A precise copy of the data is required, with every picture left out.

Saved entries:

++++++

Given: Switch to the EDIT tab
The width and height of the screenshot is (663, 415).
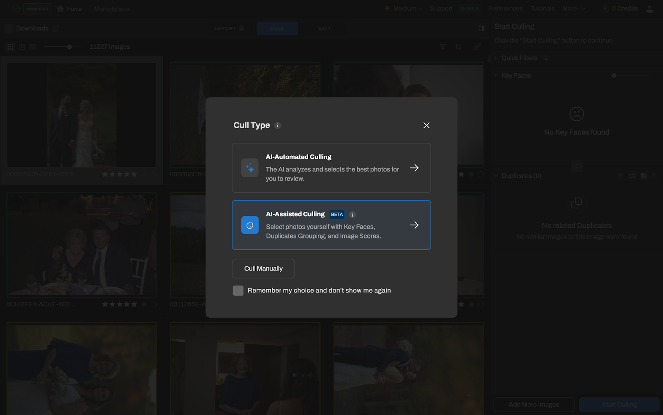Looking at the screenshot, I should [324, 28].
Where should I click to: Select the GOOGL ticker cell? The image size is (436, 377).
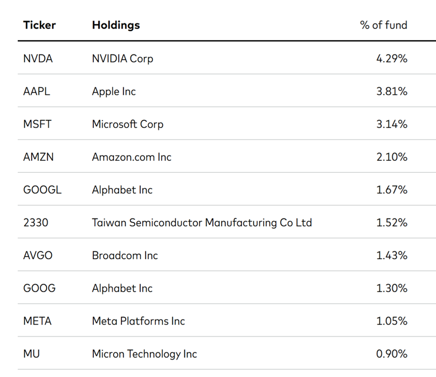point(42,190)
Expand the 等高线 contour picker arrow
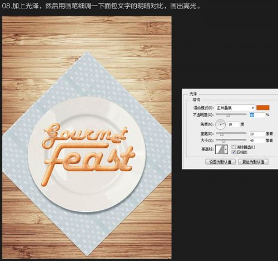 (226, 149)
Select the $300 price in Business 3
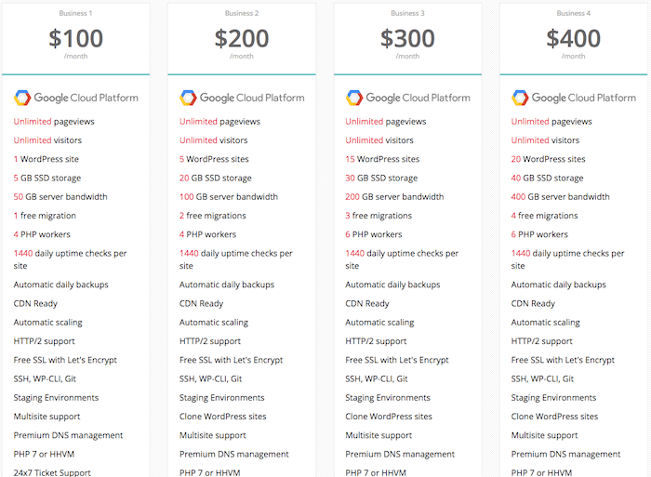This screenshot has width=651, height=477. pos(407,38)

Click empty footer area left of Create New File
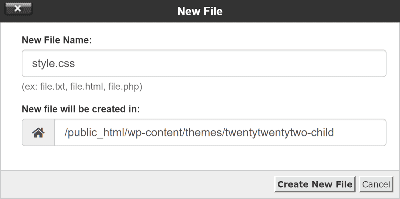pos(133,184)
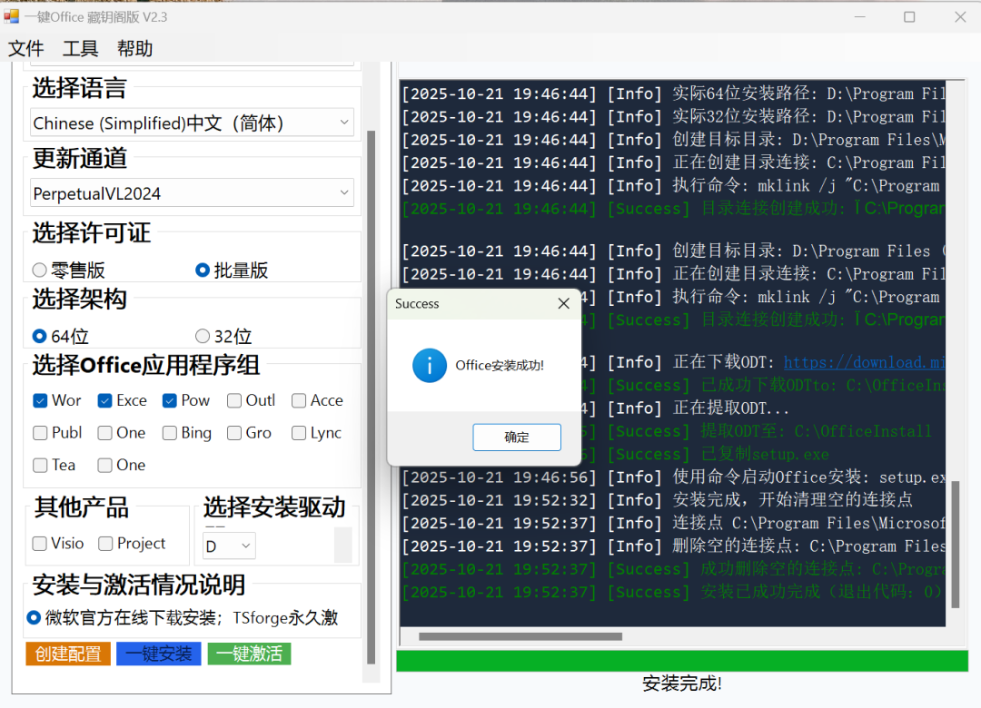Image resolution: width=981 pixels, height=708 pixels.
Task: Click the app icon in the title bar
Action: pos(14,16)
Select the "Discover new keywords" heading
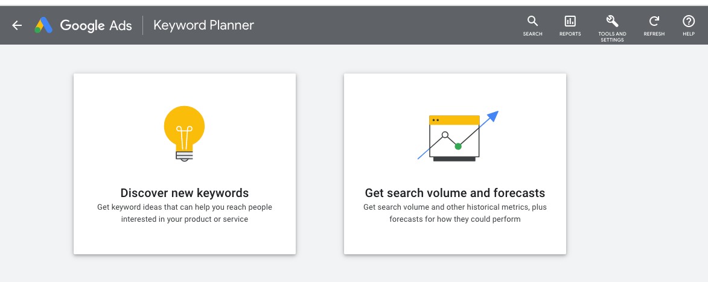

++++++

> EXPECTED OUTPUT
Given: Switch to the EDIT tab
The width and height of the screenshot is (663, 415).
Looking at the screenshot, I should [324, 28].
Where should I click to: Select the GOOGL ticker cell? The image size is (436, 377).
point(42,190)
Expand the 等高线 contour picker arrow
 (226, 149)
Select the $300 price in Business 3
This screenshot has width=651, height=477. pos(407,38)

Click empty footer area left of Create New File
pos(133,184)
Image resolution: width=981 pixels, height=708 pixels.
Task: Click the app icon in the title bar
Action: pos(14,16)
Select the "Discover new keywords" heading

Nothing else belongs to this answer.